• [WHAT YOU WILL DO]: Every line in the entries where "oldu" is found should be copied.
PROVIDED RECORDS Block Start
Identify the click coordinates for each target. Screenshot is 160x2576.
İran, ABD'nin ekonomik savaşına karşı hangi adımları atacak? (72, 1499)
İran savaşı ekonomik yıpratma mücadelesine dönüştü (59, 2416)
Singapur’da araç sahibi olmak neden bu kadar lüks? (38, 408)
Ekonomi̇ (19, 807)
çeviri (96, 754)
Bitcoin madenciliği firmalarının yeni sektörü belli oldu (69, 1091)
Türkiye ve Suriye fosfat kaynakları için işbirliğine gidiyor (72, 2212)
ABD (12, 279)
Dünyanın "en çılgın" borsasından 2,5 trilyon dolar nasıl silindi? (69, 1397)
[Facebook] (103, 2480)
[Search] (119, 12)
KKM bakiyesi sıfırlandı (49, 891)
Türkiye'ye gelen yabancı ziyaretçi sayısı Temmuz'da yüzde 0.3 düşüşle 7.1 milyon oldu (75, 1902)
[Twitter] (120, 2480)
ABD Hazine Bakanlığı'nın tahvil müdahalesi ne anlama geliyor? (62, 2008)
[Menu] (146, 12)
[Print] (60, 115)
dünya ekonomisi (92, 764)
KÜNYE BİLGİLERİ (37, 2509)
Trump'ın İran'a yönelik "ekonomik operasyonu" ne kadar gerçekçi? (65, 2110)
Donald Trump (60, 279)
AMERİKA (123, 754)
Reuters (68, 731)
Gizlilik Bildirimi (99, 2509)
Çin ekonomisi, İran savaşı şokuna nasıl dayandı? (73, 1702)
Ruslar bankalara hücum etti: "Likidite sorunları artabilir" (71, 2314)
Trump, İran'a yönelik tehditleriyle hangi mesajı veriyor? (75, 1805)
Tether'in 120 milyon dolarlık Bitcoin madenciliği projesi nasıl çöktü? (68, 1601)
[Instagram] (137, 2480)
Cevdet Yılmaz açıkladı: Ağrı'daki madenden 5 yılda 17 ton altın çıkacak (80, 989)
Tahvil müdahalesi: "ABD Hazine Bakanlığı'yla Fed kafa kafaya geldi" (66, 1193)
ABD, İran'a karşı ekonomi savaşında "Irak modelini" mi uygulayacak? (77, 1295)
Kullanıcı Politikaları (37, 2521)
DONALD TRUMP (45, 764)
PROVIDED RECORDS Block End
• [SOLUTION TO THIS TASK]:
Bitcoin madenciliği firmalarının yeni sektörü belli oldu (69, 1091)
Türkiye'ye gelen yabancı ziyaretçi sayısı Temmuz'da yüzde 0.3 düşüşle 7.1 milyon oldu (75, 1902)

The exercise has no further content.